Unsurprisingly, Fox and the Kings could be working on an extension in the not-too-distant horizon.
"The Kings and Fox already have had conversations regarding an extension, according to a league source," James Ham of NBC Sports Bay Area wrote. "There is no word on the specifics, but salary-cap uncertainty due to the pandemic could make things a little crazy."
As Ham noted, there is some financial uncertainty surrounding the NBA right now because of the potential impact of COVID-19 on the salary cap. However, according to John Hollinger and David Aldridge of The Athletic, the league has a plan in place to "smooth" out the cap over the next couple of seasons:
"As far as the actual cap projections, though, teams are not as worried. The expectation is that the NBA will set the cap at roughly the same level as this year—$109 million, with a tax line of $123 million—and separate it from Basketball Related Income, the mechanism by which the split of money between players and teams is achieved, like the league did coming out of the 2011 lockout, and make up any potential difference that arises by increasing the escrow withholding from players."
The reality is that Fox shouldn't stand to lose out on long-term dollars by waiting to sign a contract extension. He'll be eligible for that extension this offseason, and it would be a mild surprise if he doesn't get it.
While Fox has panned out for the Kings, things have been a bit different for 2018 ninth overall pick Kevin Knox. The New York Knicks forward has shown glimpses of promise but little else.
Like a lot of things surrounding the Knicks these days, the future for the 20-year-old is a bit on the cloudy side.

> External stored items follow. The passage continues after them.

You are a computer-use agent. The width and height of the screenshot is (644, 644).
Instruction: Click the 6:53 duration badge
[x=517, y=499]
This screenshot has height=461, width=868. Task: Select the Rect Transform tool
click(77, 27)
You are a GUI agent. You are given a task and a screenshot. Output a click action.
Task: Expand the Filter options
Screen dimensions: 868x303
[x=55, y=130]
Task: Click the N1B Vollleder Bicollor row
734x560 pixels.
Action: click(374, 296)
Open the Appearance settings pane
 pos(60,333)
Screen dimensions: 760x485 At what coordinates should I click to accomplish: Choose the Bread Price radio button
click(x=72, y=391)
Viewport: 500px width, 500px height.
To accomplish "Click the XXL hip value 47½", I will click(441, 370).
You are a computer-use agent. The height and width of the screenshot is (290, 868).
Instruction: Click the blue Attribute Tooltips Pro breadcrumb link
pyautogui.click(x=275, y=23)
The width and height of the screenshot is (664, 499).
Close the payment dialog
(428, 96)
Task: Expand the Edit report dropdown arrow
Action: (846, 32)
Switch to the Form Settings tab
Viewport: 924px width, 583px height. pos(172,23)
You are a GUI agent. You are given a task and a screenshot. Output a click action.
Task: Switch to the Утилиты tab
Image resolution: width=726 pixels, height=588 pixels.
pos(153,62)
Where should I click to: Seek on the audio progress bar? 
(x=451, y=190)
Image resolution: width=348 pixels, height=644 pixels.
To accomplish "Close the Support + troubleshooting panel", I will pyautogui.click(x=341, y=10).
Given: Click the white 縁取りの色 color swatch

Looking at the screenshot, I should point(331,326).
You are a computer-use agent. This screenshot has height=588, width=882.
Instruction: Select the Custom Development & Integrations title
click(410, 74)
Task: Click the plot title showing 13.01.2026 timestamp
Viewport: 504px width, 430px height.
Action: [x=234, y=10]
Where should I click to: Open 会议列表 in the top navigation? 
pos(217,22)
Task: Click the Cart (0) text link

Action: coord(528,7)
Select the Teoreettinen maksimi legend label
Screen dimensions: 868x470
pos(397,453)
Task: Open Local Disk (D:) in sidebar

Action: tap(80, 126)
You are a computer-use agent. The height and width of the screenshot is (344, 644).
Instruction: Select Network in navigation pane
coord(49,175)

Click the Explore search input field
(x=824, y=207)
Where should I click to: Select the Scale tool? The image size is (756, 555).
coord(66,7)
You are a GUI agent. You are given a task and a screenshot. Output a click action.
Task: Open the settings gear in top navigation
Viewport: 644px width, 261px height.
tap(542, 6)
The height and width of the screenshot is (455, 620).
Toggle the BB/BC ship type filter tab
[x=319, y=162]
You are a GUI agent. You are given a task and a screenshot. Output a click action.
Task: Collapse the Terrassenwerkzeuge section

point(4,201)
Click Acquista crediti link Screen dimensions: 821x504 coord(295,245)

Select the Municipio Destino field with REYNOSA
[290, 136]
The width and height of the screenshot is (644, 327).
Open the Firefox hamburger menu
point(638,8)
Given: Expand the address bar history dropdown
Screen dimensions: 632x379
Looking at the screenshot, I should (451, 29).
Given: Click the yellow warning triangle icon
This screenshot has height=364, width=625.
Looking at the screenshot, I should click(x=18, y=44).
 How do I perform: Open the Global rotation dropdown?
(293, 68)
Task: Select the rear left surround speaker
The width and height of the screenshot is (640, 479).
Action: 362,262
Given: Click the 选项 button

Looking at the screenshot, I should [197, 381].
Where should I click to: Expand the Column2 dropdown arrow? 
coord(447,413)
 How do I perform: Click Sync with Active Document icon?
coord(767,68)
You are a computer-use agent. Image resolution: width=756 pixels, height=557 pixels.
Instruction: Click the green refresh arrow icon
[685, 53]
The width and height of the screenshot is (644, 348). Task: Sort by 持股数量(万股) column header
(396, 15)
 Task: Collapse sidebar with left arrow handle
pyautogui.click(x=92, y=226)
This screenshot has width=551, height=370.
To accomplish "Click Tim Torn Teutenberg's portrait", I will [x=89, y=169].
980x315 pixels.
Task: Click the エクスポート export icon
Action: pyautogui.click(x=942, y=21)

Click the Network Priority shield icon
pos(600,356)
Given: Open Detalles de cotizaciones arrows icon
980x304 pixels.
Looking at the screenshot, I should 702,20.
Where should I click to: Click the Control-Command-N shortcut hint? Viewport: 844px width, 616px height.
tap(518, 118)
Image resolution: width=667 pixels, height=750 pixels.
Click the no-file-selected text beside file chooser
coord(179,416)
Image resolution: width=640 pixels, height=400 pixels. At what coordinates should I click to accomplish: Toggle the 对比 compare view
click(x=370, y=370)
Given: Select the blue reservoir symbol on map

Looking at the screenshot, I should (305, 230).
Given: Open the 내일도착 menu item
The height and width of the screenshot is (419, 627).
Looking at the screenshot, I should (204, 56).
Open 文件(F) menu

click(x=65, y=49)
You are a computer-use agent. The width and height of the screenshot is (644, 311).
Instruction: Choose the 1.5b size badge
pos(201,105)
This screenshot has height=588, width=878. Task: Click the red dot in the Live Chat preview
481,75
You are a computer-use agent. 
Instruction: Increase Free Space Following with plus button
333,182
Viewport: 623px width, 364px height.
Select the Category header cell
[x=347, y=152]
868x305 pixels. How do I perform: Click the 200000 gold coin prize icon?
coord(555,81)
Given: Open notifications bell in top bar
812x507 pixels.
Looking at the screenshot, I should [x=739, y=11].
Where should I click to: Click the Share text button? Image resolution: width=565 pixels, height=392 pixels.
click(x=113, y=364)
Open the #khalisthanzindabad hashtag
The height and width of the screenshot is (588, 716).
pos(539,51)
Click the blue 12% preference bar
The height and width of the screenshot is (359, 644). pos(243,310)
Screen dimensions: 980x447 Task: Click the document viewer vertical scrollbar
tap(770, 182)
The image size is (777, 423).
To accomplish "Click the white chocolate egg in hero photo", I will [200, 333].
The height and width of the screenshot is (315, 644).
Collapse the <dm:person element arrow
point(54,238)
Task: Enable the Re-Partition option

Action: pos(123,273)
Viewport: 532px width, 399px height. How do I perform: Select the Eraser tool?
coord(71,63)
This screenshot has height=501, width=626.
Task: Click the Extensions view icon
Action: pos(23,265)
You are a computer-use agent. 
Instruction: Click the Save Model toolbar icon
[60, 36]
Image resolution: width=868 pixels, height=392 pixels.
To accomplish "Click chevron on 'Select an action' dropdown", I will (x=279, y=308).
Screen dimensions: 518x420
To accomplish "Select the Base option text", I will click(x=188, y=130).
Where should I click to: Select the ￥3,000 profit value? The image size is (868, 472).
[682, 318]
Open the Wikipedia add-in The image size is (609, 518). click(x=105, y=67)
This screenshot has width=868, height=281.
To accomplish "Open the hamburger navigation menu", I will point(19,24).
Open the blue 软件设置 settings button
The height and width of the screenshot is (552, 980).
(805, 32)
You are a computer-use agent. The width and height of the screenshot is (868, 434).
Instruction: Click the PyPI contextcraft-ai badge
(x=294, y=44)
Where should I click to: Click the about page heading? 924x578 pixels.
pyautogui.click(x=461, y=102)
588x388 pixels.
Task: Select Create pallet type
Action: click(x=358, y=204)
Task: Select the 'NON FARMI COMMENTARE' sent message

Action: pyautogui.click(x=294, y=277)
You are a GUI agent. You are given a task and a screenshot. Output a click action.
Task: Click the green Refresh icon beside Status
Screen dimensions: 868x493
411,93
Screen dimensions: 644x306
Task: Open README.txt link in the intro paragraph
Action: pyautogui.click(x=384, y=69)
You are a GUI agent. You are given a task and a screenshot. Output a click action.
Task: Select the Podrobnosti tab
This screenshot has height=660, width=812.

According to Shams Charania of The Athletic and Stadium, he is far from a franchise centerpiece for New York.
"Kevin Knox, for whatever reason, has failed to gain traction within the Knicks, and his future could very well be up in the air going into next year," Charania said, via Stadium.
The Knicks are in the process of yet another rebuild and are currently looking for a new head coach. There's a strong possibility that whoever takes the job in New York views Knox as an expendable piece.
While Fox's place in Sacramento is secure, Knox could be on the move sooner than later.
Cleveland Cavaliers forward Kevin Love wasn't acquired through the draft, though the Cavaliers did trade 2014 first overall pick Andrew Wiggins to get him.
Regardless, there has been plenty of uncertainty surrounding Love's future in Cleveland, largely because he hasn't been good enough without LeBron James to make the Cavs relevant.
He is also a 31-year-old on a roster in the middle of a rebuild.
However, the Cavaliers are interested in keeping Love around for the long term, according to Chris Fedor of Cleveland.com:
"While his name remains at the center of trade rumors, the Cavs still want him around, believing he can be a positive influence during this rebuild. And despite two rough years, the Cavs still view him as their best—and most impactful—player. The league sees him in a different way—an oft-injured 31-year-old forward with a bloated contract whose best basketball is in the past and may become unhappy in certain situations."
Love can be a veteran guiding force for young players such as Darius Garland, Collin Sexton and whoever the Cavaliers pick at the top of this year's uncertain draft. For that reason—and the fact that he can still be an offensive force—it makes a lot of sense for the Cavs to let Love play out his four-year contract.